But Fraser’s shining moment on the show came when he returned as Sullivan in Season 3 in not only one of the best episodes “Scrubs” ever put out, but one of the most emotional moments ever created in television history.

Rick O’Connell in ‘The Mummy’

The 1999 remake of “The Mummy” will be revered as one of Hollywood’s most groundbreaking movies in terms of CGI, but a CGI blockbuster can be all for nothing if it doesn’t have a good lead, and that’s exactly what Fraser did as the courageous and ambitious explorer Rick O’Connell. While not embracing the adventure he’d inadvertently got himself into, his courage, intelligence and overall cool demeanor made him a character to remember.

Fraser’s performance as O’Connell gave “The Mummy” a lot of substance so that it wasn’t just a visual spectacle for audiences both because of O’Connell’s abilities as an action hero and his dynamics with the other characters, which helped spawn two commercially successful sequels down the line.

Elliot Richards in ‘Bedazzled’

When he was in his prime, Fraser starred mostly in comedies that targeted families. “Bedazzled” isn’t exactly family-friendly, but it is one where Fraser was allowed to showcase his comedic versatility. Selling his soul to the devil for seven wishes allows Elliot Richards to experience alternate realities playing different people, including a drug lord, a basketball player and a bestselling author, among others.

Fraser gave it his all to make the comedy work and he shines. Even better is the character development Richards goes through as he realizes the dangers of how one quick fix doesn’t suddenly turn your life around, no matter what the quick fix is.

Charlie in ‘The Whale’

You probably knew this was coming. Fraser took it to a whole new level when he portrayed the morbidly obese English teacher Charlie who has been eating himself to death. Charlie is a kind fellow whose succumbing to morbid obesity makes the film a tough watch, especially since he also tries to right the wrongs he did in the past. Fraser went all out bringing the character to life on the big screen, and it makes for one brutally honest movie.

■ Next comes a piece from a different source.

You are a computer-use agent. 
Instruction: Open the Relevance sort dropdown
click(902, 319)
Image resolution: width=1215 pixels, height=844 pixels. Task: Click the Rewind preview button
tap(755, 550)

While reception to the film was mixed, many critics agreed that Fraser was phenomenal in his role as Charlie.

John Gunther in ‘The Affair’

Fraser had fallen off the map during the 2010s. That was until he was cast as the sadistic correctional officer John Gunter in “The Affair” in 2016. Fraser did not have the biggest role when he was on the show, but when he appeared onscreen, he stood out. Not just because of his namesake, but because of how different his character was compared to what he usually took on.

Usually Fraser played good guys that audiences rooted for, but in “The Affair,” Fraser played a chilling villain who delighted in tormenting the show’s main character, an off-putting yet enjoyable change of pace from him.

Clayton Boone in ‘Gods and Monsters’

Though he made his mark as a comedic actor, Fraser did appear in the occasional drama. Arguably the most well-received of them was “Gods and Monsters” where Fraser played the gardener of iconic Hollywood director James Whale. While the film’s focus is on Whale, played masterfully by Ian McKellen, Fraser’s dynamic with McKellen stood out.

Boone’s relationship with Whale is arguably the film’s high point, as the two of them strike up an unlikely friendship, though it hovers between camaraderie. Though McKellen was the one nominated for an Academy Award, Fraser kept up with the legendary actor, which is not easy to do.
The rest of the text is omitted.